Page extract
Content starts

There is a specific, agonizing silence that exists only in the delivery rooms where things have gone terribly wrong. For 17-year-old Demi Duffin and 19-year-old Charlie Hayes, that silence descended on June 9, 2026, when their newborn son, Luca, entered the world seven weeks ahead of schedule. He was born without a pulse.
“Seeing him born dead was so hard,” Charlie recalls, the weight of the memory still heavy in his voice.
What followed was a frantic, hour-long battle against mortality. As a medical team launched into an emergency resuscitation and surgical effort to bring the three-pound, five-ounce infant back from the brink, Charlie could do nothing but watch the clock. “It’s the longest hour I’ve ever been through,” he says. “But thank God the hospital brought him back to life.”
The terrifying delivery was the climax of a pregnancy that had already tested the teenage parents. In October 2025, the Kent-based couple discovered they were expecting. The early months progressed smoothly, but a standard three-month scan revealed a complication: Luca had gastroschisis. The condition, a congenital defect, meant a small hole had formed in his abdominal wall, allowing his organs to protrude outside his body. At the time, specialists assured the couple the case was mild and advised them not to panic.
But at 30 weeks, the narrative shifted. Demi noticed a sudden, terrifying stillness where her baby’s movements used to be. Though she was hospitalized for several days and subsequently discharged, the stillness returned just two weeks later. When she was re-admitted, doctors gave them the worst possible news: Luca’s heart had flatlined. An emergency C-section was ordered immediately.

Content ends

Collected data entries:
Content starts

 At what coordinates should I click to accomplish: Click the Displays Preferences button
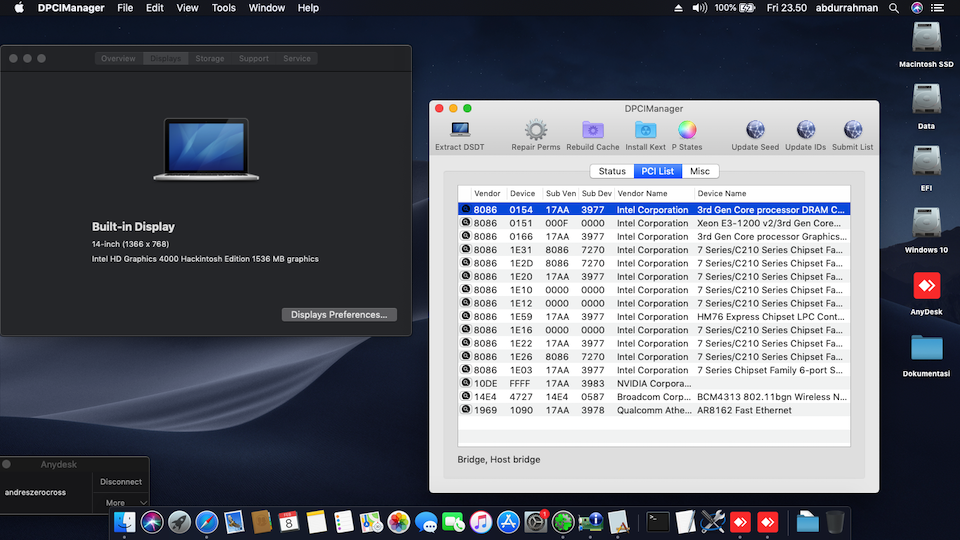point(339,315)
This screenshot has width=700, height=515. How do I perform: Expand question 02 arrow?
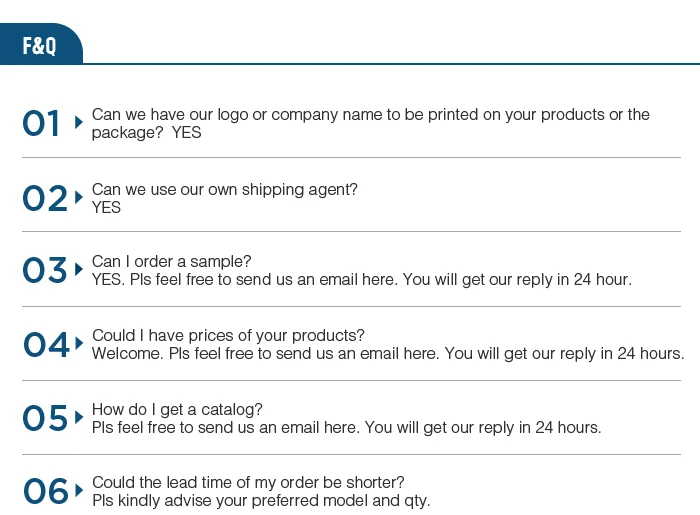coord(79,197)
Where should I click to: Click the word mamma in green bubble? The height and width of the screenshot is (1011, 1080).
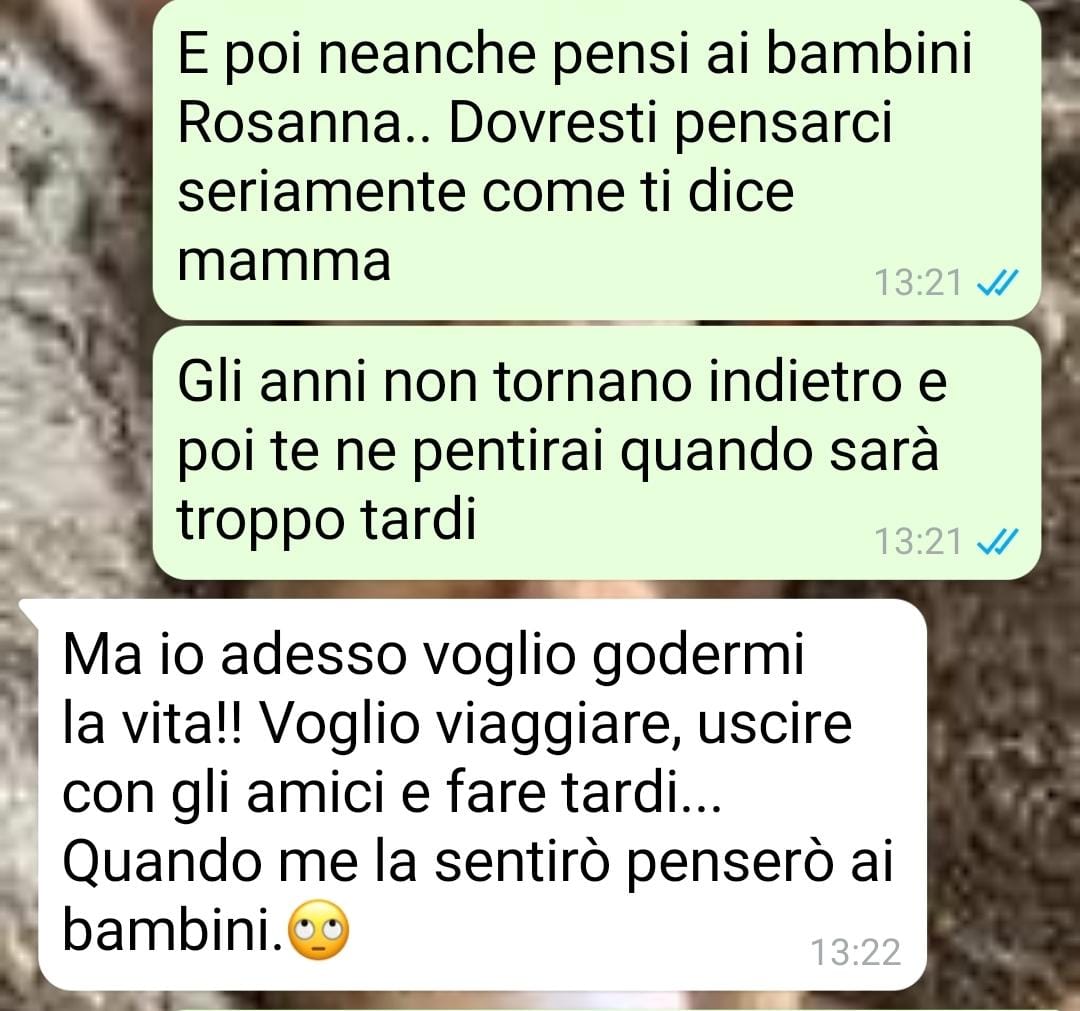(x=284, y=262)
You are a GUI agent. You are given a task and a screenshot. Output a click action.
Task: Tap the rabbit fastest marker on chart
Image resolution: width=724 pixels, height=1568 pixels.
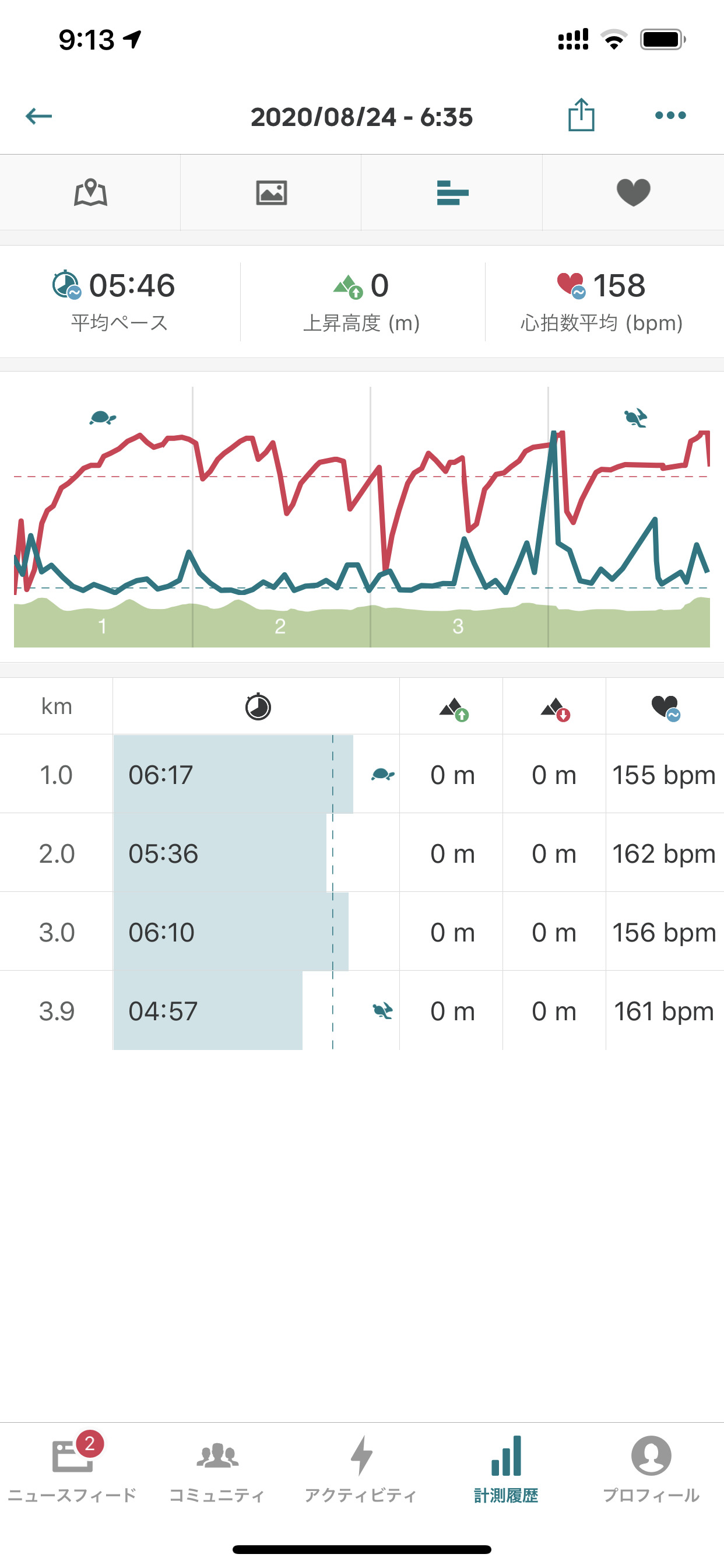pos(636,418)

Content ends

Task requirements
A - Edit the passage of the story about Luca's premature birth from "But at 30 weeks, the" to "was ordered immediately.", replacing "stillness" with "quiet" throughout.
B - List every person named in the story about Luca's premature birth.
C - Carry on the story about Luca's premature birth, beginning after its final sentence.
The records were taken from a different source than the text.

Answers per task
A -
But at 30 weeks, the narrative shifted. Demi noticed a sudden, terrifying quiet where her baby’s movements used to be. Though she was hospitalized for several days and subsequently discharged, the quiet returned just two weeks later. When she was re-admitted, doctors gave them the worst possible news: Luca’s heart had flatlined. An emergency C-section was ordered immediately.

B - Demi Duffin, Charlie Hayes, Luca

C -
A Family Divided, A Mother’s Resolve
Once stabilized, Luca required immediate, highly specialized neonatal care, prompting a swift transfer to The Royal London Hospital. Charlie went with him, leaving Demi behind to recover from major abdominal surgery.
But a mother’s instinct rarely obeys medical directives. Driven by a fierce need to be with her son, Demi discharged herself from the local hospital against medical advice, managing to make her way to London just hours after giving birth.
“There was nothing stopping me from being with my Luca,” Demi says simply.
Charlie remembers watching his teenage partner navigate the hospital corridors, determinedly pushing through the physical trauma of a fresh C-section. “She was waddling toward me like a penguin, and I ran up to her and hugged her,” Charlie recalls. “When she got up to Luca, her face instantly lit back up. It was like she didn’t just have surgery.”
Holding the World
Luca’s fight was far from over. Safely ensconced at The Royal London Hospital, the fragile infant underwent two additional surgeries to address his complex abdominal condition. For weeks, his parents could only watch him through the plastic walls of an incubator, wired to monitors and life-support machinery.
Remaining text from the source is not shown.